Skiers don’t just come to Mont-Tremblant to take on the resort’s famous slopes. Set in the Laurentian Mountains, an hour and a half northwest of Montréal, the Parc Linéaire le P'tit Train du Nord turns into a brilliant cross-country ski path, and Lac Mercier gets its own illuminated ice rink. Add to that a historic resort village full of the type of charm you can only find in Québec, and you've got plenty of reasons to check out this region just north of the New York border.
Photo: Daniel Desmarais for Québec Original

14

Calgary, Alberta

Seeing the Nutcracker ballet and listening to the live orchestra take on Tchaikovsky’s magical wintertime tunes, catching literary events at the University of Calgary (last season, Zadie Smith was a Distinguished Visiting Writer), going wild for the Calgary Flames at an ice hockey match in the Scotiabank Saddledome—all winter, Calgarians have their pick of awesome events to check out.
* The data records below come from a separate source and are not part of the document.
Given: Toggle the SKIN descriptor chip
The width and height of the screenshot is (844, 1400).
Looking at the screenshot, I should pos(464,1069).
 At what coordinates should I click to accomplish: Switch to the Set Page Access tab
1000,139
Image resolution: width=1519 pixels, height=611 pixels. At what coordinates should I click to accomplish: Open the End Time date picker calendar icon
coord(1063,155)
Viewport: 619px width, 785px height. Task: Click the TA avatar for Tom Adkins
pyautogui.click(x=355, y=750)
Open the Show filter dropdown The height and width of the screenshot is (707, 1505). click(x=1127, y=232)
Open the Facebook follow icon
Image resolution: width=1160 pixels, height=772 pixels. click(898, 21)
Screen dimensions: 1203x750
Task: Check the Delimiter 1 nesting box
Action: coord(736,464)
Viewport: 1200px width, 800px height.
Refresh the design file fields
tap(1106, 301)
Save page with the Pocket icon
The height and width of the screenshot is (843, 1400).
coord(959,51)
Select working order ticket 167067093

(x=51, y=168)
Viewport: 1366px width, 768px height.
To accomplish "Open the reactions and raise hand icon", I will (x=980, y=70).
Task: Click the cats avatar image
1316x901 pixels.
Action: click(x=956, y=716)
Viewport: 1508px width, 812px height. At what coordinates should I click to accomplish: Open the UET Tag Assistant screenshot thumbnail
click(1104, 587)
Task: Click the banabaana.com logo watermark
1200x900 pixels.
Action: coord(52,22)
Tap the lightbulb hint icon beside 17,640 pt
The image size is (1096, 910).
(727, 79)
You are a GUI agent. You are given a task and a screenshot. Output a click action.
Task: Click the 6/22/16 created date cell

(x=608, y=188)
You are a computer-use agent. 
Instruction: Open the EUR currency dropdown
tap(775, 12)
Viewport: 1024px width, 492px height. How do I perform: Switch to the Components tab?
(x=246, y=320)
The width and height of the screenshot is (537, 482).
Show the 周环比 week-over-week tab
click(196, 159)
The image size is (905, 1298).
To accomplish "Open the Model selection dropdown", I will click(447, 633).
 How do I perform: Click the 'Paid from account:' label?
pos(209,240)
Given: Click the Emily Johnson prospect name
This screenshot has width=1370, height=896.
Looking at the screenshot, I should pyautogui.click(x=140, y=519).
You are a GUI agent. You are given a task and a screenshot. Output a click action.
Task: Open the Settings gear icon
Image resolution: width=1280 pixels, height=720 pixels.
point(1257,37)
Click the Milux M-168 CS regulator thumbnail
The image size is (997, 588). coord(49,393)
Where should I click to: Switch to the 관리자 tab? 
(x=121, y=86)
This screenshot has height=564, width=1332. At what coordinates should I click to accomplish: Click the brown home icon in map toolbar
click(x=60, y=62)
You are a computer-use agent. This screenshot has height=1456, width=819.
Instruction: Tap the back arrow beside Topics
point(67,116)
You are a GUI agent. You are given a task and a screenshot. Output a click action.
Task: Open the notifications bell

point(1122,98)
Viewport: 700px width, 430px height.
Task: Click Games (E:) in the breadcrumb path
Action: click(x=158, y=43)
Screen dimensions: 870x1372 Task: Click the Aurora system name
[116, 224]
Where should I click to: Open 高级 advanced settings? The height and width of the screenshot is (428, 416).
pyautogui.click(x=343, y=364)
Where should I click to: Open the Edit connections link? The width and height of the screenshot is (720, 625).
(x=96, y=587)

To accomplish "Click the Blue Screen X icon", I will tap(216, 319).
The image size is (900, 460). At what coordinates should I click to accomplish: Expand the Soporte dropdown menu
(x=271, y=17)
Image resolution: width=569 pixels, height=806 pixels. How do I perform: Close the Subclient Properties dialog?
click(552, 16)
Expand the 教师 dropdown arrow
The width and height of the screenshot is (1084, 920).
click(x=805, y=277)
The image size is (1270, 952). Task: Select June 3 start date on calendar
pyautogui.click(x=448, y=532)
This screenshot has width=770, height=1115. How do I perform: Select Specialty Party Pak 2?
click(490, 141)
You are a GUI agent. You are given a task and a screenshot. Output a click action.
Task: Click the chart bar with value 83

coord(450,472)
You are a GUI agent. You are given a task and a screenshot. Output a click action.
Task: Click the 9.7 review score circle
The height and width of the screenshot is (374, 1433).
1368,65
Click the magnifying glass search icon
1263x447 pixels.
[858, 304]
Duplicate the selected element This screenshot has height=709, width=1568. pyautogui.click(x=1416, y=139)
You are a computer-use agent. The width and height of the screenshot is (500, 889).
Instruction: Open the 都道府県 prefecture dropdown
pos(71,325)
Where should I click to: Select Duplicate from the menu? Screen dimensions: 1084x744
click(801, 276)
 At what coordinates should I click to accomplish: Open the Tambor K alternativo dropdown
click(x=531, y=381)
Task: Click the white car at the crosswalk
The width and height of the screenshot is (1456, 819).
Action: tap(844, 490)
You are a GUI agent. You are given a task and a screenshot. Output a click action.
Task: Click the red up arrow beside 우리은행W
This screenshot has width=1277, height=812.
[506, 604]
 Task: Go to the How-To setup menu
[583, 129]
To be honest, we’re pretty jealous.
Photo: Jordan Dahl

15

Pond Inlet, Nunavut

Pond Inlet sits at 72° latitude (that’s farther north than most of Siberia) on Nunavut’s Baffin Island. Check it out in the middle of winter and you won’t see much of the sun, but you will have ample time to scope the aurora borealis, the moon, and the stars shining on the fjords, glaciers, and icebergs at this one-of-a-kind place.
Photo: Michelle Valberg

16

Emerald Lake, British Columbia

On the edge of the largest lake in Yoho National Park, Emerald Lake Lodge couldn’t be more idyllic. Spend a couple of nights here and you’ll likely be snowshoeing and cross-country skiing during the day (exploring the 60 other ponds and lakes scattered around the park), tucking into award-winning dinners at Mount Burgess Dining Room come evening, relaxing in the big outdoor hot tub surrounded by snow-laden fir trees once night falls, and—if you’re extra lucky—watching the Northern Lights dance overhead.
Photo: Jason Dziver for Canadian Rocky Mountain Resorts

17

Churchill, Manitoba

Covering nearly 850,000 hectares of alpine tundra, boreal forest, lakes, and open sea, the Churchill Wildlife Management Area is one of the best places in the world to view and photograph polar bears in the wild. Go on a Tundra Buggy adventure to view the carnivores in their natural environment, or head out to an Aurora Dome to see the Northern Lights at their peak, between January and March.
Photo: Emma Acorn for Frontiers North Churchill

18

Whitehorse, Yukon

A 1,000-mile dogsledding race between Whitehorse, Yukon and Fairbanks, Alaska in February may sound crazy, but it's the premise of the Yukon Quest. This year, more than 20 expert mushers are joining in this competition that would probably put even the hardiest ultramarathoner in their place.